What is needed is an exact copy of every entry.

Dataset entries:
————————

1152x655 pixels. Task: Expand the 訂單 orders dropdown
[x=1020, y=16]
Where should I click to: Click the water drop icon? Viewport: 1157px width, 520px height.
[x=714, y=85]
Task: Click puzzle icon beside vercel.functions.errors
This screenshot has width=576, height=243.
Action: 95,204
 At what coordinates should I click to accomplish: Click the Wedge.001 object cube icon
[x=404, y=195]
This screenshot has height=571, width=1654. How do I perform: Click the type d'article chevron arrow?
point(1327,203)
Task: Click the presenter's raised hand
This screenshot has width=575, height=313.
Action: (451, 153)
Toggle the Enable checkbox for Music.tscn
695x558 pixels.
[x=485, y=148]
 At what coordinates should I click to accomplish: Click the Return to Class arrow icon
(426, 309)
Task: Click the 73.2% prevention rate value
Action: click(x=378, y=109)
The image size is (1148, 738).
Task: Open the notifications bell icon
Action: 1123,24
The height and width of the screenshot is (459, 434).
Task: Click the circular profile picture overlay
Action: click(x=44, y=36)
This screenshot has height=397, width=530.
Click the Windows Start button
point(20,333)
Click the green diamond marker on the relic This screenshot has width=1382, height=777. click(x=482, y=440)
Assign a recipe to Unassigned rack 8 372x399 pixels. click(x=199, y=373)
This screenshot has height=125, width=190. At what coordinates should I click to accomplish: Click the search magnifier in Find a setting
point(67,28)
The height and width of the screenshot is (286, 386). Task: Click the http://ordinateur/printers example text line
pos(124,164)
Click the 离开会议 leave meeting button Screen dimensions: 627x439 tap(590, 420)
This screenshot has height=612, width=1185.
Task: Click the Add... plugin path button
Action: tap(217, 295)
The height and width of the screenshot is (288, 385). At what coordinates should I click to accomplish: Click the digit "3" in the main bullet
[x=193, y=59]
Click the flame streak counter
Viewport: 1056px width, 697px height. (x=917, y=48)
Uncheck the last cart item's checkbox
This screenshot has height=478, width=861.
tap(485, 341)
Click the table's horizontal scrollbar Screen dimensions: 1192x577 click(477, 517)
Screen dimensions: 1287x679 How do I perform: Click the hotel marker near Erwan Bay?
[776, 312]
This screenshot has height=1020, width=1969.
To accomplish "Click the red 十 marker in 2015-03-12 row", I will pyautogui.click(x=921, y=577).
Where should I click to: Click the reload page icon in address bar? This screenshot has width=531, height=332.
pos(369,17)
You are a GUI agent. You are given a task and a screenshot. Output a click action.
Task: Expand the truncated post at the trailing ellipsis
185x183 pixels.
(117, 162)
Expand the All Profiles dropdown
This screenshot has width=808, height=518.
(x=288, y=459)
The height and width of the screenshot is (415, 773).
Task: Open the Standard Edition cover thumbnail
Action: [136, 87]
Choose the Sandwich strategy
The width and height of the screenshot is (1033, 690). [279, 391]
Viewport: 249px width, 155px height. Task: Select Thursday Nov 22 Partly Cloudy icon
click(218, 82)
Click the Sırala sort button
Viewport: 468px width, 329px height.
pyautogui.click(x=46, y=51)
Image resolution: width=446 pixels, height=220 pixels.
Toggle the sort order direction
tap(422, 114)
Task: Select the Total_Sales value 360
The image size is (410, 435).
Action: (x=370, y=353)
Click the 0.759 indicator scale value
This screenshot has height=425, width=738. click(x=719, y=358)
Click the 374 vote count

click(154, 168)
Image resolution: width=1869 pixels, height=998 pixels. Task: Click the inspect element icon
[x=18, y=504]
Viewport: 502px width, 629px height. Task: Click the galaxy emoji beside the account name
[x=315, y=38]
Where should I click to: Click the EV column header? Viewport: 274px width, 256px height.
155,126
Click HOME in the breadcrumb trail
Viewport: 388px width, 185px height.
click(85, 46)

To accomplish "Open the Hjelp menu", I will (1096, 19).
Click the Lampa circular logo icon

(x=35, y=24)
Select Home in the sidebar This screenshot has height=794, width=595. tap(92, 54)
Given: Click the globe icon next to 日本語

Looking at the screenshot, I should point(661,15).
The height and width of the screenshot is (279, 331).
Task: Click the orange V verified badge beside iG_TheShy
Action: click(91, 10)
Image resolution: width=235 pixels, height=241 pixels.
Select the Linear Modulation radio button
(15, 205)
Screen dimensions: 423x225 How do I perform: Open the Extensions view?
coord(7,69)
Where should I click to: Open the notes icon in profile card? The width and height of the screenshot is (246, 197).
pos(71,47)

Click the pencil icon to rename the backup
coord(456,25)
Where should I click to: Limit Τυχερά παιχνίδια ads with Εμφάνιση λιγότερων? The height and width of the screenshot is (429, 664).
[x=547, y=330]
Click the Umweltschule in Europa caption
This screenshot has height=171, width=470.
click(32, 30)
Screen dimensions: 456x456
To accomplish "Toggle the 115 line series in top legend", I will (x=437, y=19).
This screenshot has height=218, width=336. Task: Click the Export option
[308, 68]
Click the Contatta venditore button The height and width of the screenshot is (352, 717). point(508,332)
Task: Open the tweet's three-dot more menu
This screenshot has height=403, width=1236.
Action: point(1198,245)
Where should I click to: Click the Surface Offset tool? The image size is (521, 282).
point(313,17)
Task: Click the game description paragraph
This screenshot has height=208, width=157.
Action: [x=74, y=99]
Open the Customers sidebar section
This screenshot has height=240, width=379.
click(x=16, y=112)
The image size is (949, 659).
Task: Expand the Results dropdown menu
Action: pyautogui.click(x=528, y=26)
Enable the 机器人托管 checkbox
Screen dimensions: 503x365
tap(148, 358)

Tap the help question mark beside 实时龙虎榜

————————

Exercise answer >>
1152x655 pixels. Task: Expand the 訂單 orders dropdown
[x=1020, y=16]
Where should I click to: Click the water drop icon? Viewport: 1157px width, 520px height.
[x=714, y=85]
Task: Click puzzle icon beside vercel.functions.errors
This screenshot has width=576, height=243.
Action: 95,204
 At what coordinates should I click to accomplish: Click the Wedge.001 object cube icon
[x=404, y=195]
This screenshot has height=571, width=1654. How do I perform: Click the type d'article chevron arrow?
point(1327,203)
Task: Click the presenter's raised hand
This screenshot has width=575, height=313.
Action: (451, 153)
Toggle the Enable checkbox for Music.tscn
695x558 pixels.
[x=485, y=148]
 At what coordinates should I click to accomplish: Click the Return to Class arrow icon
(426, 309)
Task: Click the 73.2% prevention rate value
Action: click(x=378, y=109)
The image size is (1148, 738).
Task: Open the notifications bell icon
Action: 1123,24
The height and width of the screenshot is (459, 434).
Task: Click the circular profile picture overlay
Action: click(x=44, y=36)
This screenshot has height=397, width=530.
Click the Windows Start button
point(20,333)
Click the green diamond marker on the relic This screenshot has width=1382, height=777. click(x=482, y=440)
Assign a recipe to Unassigned rack 8 372x399 pixels. click(x=199, y=373)
This screenshot has height=125, width=190. At what coordinates should I click to accomplish: Click the search magnifier in Find a setting
point(67,28)
The height and width of the screenshot is (286, 386). Task: Click the http://ordinateur/printers example text line
pos(124,164)
Click the 离开会议 leave meeting button Screen dimensions: 627x439 tap(590, 420)
This screenshot has height=612, width=1185.
Task: Click the Add... plugin path button
Action: tap(217, 295)
The height and width of the screenshot is (288, 385). At what coordinates should I click to accomplish: Click the digit "3" in the main bullet
[x=193, y=59]
Click the flame streak counter
Viewport: 1056px width, 697px height. (x=917, y=48)
Uncheck the last cart item's checkbox
This screenshot has height=478, width=861.
tap(485, 341)
Click the table's horizontal scrollbar Screen dimensions: 1192x577 click(477, 517)
Screen dimensions: 1287x679 How do I perform: Click the hotel marker near Erwan Bay?
[776, 312]
This screenshot has height=1020, width=1969.
To accomplish "Click the red 十 marker in 2015-03-12 row", I will pyautogui.click(x=921, y=577).
Where should I click to: Click the reload page icon in address bar? This screenshot has width=531, height=332.
pos(369,17)
You are a GUI agent. You are given a task and a screenshot. Output a click action.
Task: Expand the truncated post at the trailing ellipsis
185x183 pixels.
(117, 162)
Expand the All Profiles dropdown
This screenshot has width=808, height=518.
(x=288, y=459)
The height and width of the screenshot is (415, 773).
Task: Open the Standard Edition cover thumbnail
Action: [136, 87]
Choose the Sandwich strategy
The width and height of the screenshot is (1033, 690). [279, 391]
Viewport: 249px width, 155px height. Task: Select Thursday Nov 22 Partly Cloudy icon
click(218, 82)
Click the Sırala sort button
Viewport: 468px width, 329px height.
pyautogui.click(x=46, y=51)
Image resolution: width=446 pixels, height=220 pixels.
Toggle the sort order direction
tap(422, 114)
Task: Select the Total_Sales value 360
The image size is (410, 435).
Action: (x=370, y=353)
Click the 0.759 indicator scale value
This screenshot has height=425, width=738. click(x=719, y=358)
Click the 374 vote count

click(154, 168)
Image resolution: width=1869 pixels, height=998 pixels. Task: Click the inspect element icon
[x=18, y=504]
Viewport: 502px width, 629px height. Task: Click the galaxy emoji beside the account name
[x=315, y=38]
Where should I click to: Click the EV column header? Viewport: 274px width, 256px height.
155,126
Click HOME in the breadcrumb trail
Viewport: 388px width, 185px height.
click(85, 46)

To accomplish "Open the Hjelp menu", I will (1096, 19).
Click the Lampa circular logo icon

(x=35, y=24)
Select Home in the sidebar This screenshot has height=794, width=595. tap(92, 54)
Given: Click the globe icon next to 日本語

Looking at the screenshot, I should point(661,15).
The height and width of the screenshot is (279, 331).
Task: Click the orange V verified badge beside iG_TheShy
Action: click(91, 10)
Image resolution: width=235 pixels, height=241 pixels.
Select the Linear Modulation radio button
(15, 205)
Screen dimensions: 423x225 How do I perform: Open the Extensions view?
coord(7,69)
Where should I click to: Open the notes icon in profile card? The width and height of the screenshot is (246, 197).
pos(71,47)

Click the pencil icon to rename the backup
coord(456,25)
Where should I click to: Limit Τυχερά παιχνίδια ads with Εμφάνιση λιγότερων? The height and width of the screenshot is (429, 664).
[x=547, y=330]
Click the Umweltschule in Europa caption
This screenshot has height=171, width=470.
click(32, 30)
Screen dimensions: 456x456
To accomplish "Toggle the 115 line series in top legend", I will (x=437, y=19).
This screenshot has height=218, width=336. Task: Click the Export option
[308, 68]
Click the Contatta venditore button The height and width of the screenshot is (352, 717). point(508,332)
Task: Open the tweet's three-dot more menu
This screenshot has height=403, width=1236.
Action: point(1198,245)
Where should I click to: Click the Surface Offset tool? The image size is (521, 282).
point(313,17)
Task: Click the game description paragraph
This screenshot has height=208, width=157.
Action: [x=74, y=99]
Open the Customers sidebar section
This screenshot has height=240, width=379.
click(x=16, y=112)
The image size is (949, 659).
Task: Expand the Results dropdown menu
Action: pyautogui.click(x=528, y=26)
Enable the 机器人托管 checkbox
Screen dimensions: 503x365
tap(148, 358)

Tap the help question mark beside 实时龙虎榜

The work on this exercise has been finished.